**About this exercise:**
Across the entries that follow, work out the number of lines containing the string "with", and state it alone.

**Data records:**
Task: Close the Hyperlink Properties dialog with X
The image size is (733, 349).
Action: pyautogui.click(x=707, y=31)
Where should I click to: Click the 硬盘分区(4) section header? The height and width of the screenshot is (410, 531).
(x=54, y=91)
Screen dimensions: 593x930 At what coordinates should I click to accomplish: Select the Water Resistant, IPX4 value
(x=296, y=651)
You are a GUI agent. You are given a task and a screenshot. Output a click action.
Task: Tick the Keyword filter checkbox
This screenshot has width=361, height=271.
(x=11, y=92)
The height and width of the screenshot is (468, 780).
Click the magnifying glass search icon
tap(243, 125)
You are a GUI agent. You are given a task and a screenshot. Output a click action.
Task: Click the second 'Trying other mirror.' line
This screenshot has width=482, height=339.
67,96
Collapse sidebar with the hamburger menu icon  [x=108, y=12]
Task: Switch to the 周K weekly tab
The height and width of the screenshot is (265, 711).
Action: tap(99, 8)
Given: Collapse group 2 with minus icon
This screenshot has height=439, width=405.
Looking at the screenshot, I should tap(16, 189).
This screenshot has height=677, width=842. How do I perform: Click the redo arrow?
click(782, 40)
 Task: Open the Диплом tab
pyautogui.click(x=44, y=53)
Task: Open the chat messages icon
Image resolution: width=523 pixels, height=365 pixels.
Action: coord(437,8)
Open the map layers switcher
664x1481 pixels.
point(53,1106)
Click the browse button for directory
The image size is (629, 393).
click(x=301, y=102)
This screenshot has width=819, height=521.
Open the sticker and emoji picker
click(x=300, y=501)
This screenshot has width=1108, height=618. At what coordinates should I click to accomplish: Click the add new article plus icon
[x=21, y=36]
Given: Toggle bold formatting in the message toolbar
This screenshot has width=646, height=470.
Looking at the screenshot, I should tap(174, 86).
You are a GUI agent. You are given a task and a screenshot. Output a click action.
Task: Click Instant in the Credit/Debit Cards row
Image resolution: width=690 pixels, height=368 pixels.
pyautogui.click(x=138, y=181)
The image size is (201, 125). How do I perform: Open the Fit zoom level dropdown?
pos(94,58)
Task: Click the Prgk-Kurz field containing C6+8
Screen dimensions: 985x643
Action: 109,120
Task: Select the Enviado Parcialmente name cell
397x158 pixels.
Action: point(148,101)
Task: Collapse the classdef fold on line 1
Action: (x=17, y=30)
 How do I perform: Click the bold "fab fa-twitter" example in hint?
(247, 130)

**Answer for this exercise:**
3